C’est humoristique et tordu à souhait. Ce livre vous fait partir dans un monde, comme le dit Brigitte, loufoque.

Je ne sais pas si les jeunes lecteurs s’amuseront autant que moi mais rien que pour l’originalité de l’histoire ça vaut le coup de le lire.

Pour les gamins rêveurs comme moi c’est du pur bonheur ! Et pour ceux qui aime les BD de Lagaffe, je pense que le personnage de Flicman devrait vous ravir.

Surtout, n’arrêtez jamais de rêver, vous croiserez peut être un lutin perché sur la branche d’un lampadaire.

La Voleuse sans ombre d’Emily Gee

Grâce à la magie qui coule dans ses veines, la jeune Melke sait se rendre invisible. Un don partagé par son frère Hantje et qui ferait d’eux des voleurs hors pair, s’ils n’avaient renoncé cet héritage et refusé de devenir de véritables  » spectres  » s’enrichissant grâce à des larcins faciles. Pourtant, un matin, Hantje a franchi l’interdit. Tandis qu’il dérobait les trésors des salamandres, cruelles créatures avides d’or et de pierreries, il s’est fait capturer. En échange de la liberté de son frère, Melke doit à son tour enfreindre sa promesse et voler pour le compte des salamandres un collier détenu par les descendants d’un famille autrefois fière et puissante. Mais ce faisant, elle déchaîne sur eu une horrible malédiction. Un insupportable dilemme commence alors pour Melke, tiraillée entre la vie de son frère et celle des gens qu’elle doit condamner pour le sauver…

 

Le scenario m’a bien plu.
Je pourrai m’arrêter là mais bon…

Je pense qu’il y a un sérieux travail de relecture, ou alors il y a eu relecture mais à la sortie c’est bizarre.

Pour certains passages, cela ressemble à du blabla couplé de niaiseries et pour d’autres, on a l’impression que ça a été coupé à la serpe sans retravaille par la suite.

Pour moi, c’est du travail bâclé, dommage !

Caver Den de Xavier Portebois

Après un accident causé par un fouisseur devenu fou, Linh se réveille amputé du bras droit dans la ville minière de Caver Den. Afin de rembourser sa prothèse, il va devoir remonter les traces du fouisseur et comprendre les raisons de sa démence.

 

J’ai beaucoup aimé l’univers de l’auteur.

Un savant mélange de cyberpunk et de science fiction.
Cette nouvelle se lit facilement, c’est fluide et rythmé.

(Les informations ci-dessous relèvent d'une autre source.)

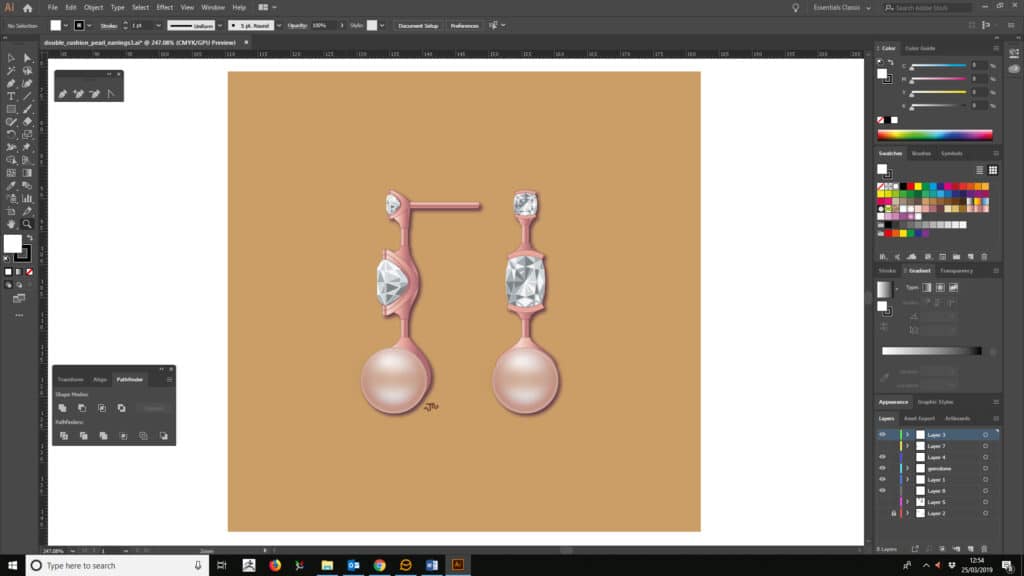Viewport: 1024px width, 576px height.
Task: Click the Unite shape mode icon
Action: click(x=62, y=408)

Linh pourrait aisément être le personnage d’une série, un peu à la Cobra ? En tout cas il m’y fait penser, un loup solitaire au coeur plus ou moins tendre.

Juste un petit truc, je trouve qu’il manque parfois d’un peu de visuel, juste un peu.

Encore une fois la collection E-Court nous propose une bonne nouvelle !!!
A lire et vite !

Imposteur de Suzann Winnacker

Lorsque la petite ville de Livingstone est en proie à un tueur en série, un groupe d’intervention très spécial est déployé. Ils sont deux : Alex, le combattant ultra puissant et rapide, et Tessa, la métamorphe. Deux adolescents, rejetés par la société ainsi que par leur famille, recrutés par le gouvernement pour leurs talents particuliers. Mais une fois lâchés sur le terrain, tout s’embrouille. Tessa, qui doit emprunter l’apparence de la dernière victime, est rattrapée par ses émotions, ses sentiments. Elle aimerait tellement être Madison, pour de vrai, avoir une famille, des amies, une vie … Pour un peu, elle en oublierait presque sa mission et les dangers qu’elle encoure. Mais dehors, le tueur est toujours là, attendant sagement son heure pour achever son œuvre. Tessa sera-t-elle prête lors de l’affrontement ?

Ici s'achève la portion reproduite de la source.